OSR: If you could change anything about the album what would it be?

Christy: If I had the option to do anything differently it would have been the ability to record this album with a live band. As it stands, I have recorded all of the instrumentation on the album. Drums, guitar, bass, banjo, piano – it’s entirely me.

While I’m very proud of that self-sufficiency, I’m also fully aware that I have missed out on all of the wonderful new ideas other musicians could bring to the table. My fingers and toes are firmly crossed that as soon as it becomes safe to do so I will be able to recruit a band to make this vision come true. Perhaps then I can record a new album with the strength and shared ideas of a full group of awesome musicians by my side. Time will tell!

OSR: Does the album hold significance for you?

Christy: It holds terrific significance for me. Not only is it my first album but it also marks an increased maturity and understanding of myself as both a writer, performer and producer. The themes that the album deals with are very important to me as well. On top of that, I’ve made an album that I’m proud of. I’ve created this music because it’s something I wanted to listen to and make available for others should they choose to join me on this musical journey.

OSR: What do you hope people take from Welcome To Virology and your music in general?

Christy: Who am I to say? Music is subjective and mine is no different. I just hope that people enjoy the music and take away some sense of the love and attention that I put into making this. Short of that I only hope that it inspires even one person to think about making their own music in lockdown.

OSR: If you weren’t in music what career would you choose?

Christy: If you’d asked me that question a few years ago I probably would have answered with something relating to the sea. I’ve always loved the idea of becoming a nautical officer or something similar. However, in recent years, I’ve become absolutely obsessed with astronomy. I guess these days if I had the choice, I would probably study astronomy more seriously and investigate a career in that.

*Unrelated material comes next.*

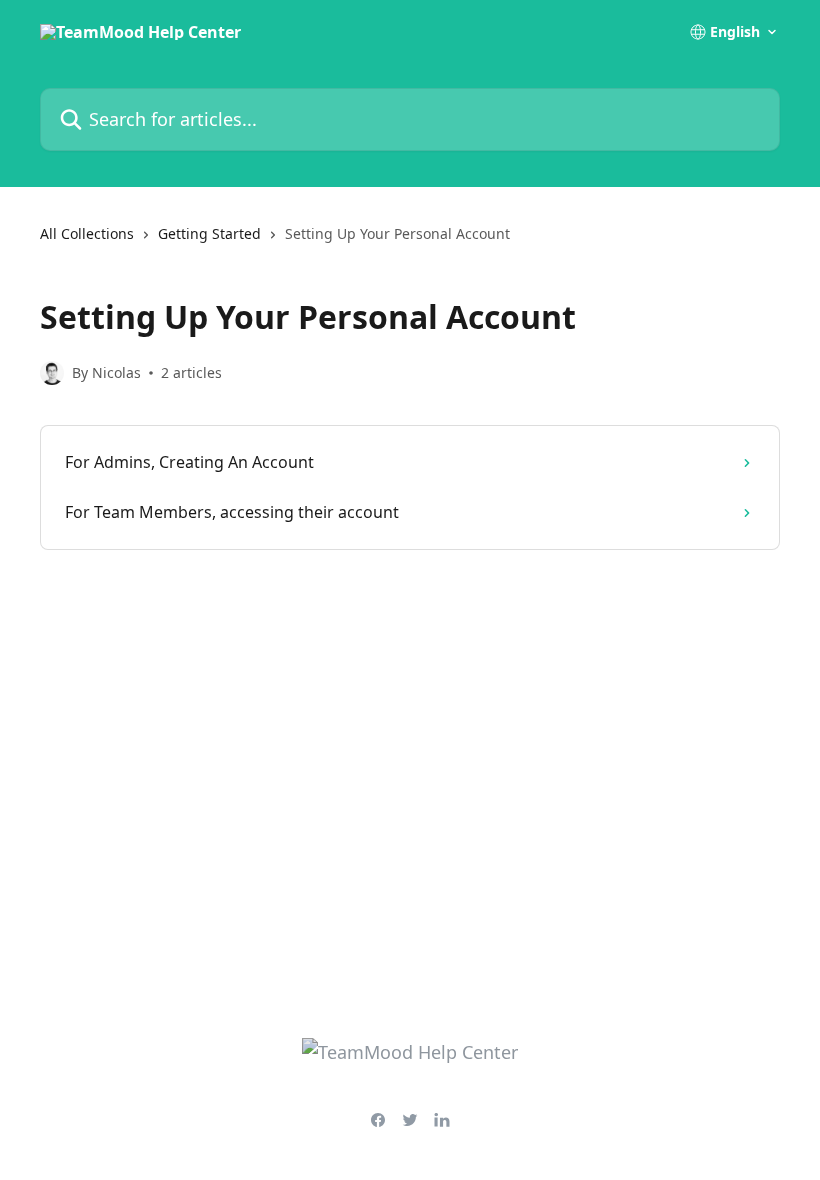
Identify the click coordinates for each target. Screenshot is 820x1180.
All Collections (87, 233)
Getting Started (209, 233)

Though in all honesty, I have absolutely no intention of hanging up my guitars just yet.

OSR: Which artist (living or dead) would you like to perform with and why?

Christy: Easy. Frank Zappa.

Anybody who knows me or my music would have seen this answer coming a mile away. That man has done more to influence my musical trajectory than anybody else. I don’t have many idols but he definitely sits on top of the pile in that regard.

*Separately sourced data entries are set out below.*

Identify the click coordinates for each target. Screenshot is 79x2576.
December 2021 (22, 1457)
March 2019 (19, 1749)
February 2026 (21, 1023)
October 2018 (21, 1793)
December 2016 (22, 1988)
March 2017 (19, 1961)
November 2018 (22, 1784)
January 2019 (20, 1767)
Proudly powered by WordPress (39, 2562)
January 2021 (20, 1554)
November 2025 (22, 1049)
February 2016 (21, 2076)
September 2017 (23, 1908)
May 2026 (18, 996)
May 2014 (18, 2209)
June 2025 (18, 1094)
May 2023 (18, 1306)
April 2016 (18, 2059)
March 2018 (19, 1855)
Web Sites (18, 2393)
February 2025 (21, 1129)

For anybody curious about his work, I highly recommend checking out Roxy & Elsewhere. That album had a big influence on me.

OSR: What is your favourite smell?

Christy: Allow me to retort; what is your favourite colour of the alphabet?

OSR: What advice do you have for emerging artists?

Christy: As an ’emerging artist’ myself I’m not sure I’m the right person to be giving that kind of advice. Though a principle I hold very dearly that I would always encourage others to follow is that music should never be written with the sole intention of making money. By that, I mean that music can be a reflection of our deepest and most personal emotions and experiences. It can also be a neatly packed product that has been created with the sole intention of making a quick cash grab. I’m not saying for a second that this makes it in any way less enjoyable to create or to listen to. I do believe, however, that some artists sacrifice their artistic integrity in order to become popular and sell music. While that is absolutely their prerogative, I personally have no interest or intention of going down that road myself. I’d rather be unpopular than be dishonest to myself as an artist. To quote the aforementioned Frank Zappa: “I think that any artistic decision that is based on whether or not you are going to make money it is not really an artistic decision.”

OSR: Do you have any message for our readers?

Christy: Be safe and keep on trucking through these incredibly difficult and unusual times. I’ll leave you with a beautiful quote from the show Twin Peaks:

“Will this sadness which makes me cry – will this sadness that makes me cry my heart out – will it ever end?” The answer, of course, is yes. One day the sadness will end.”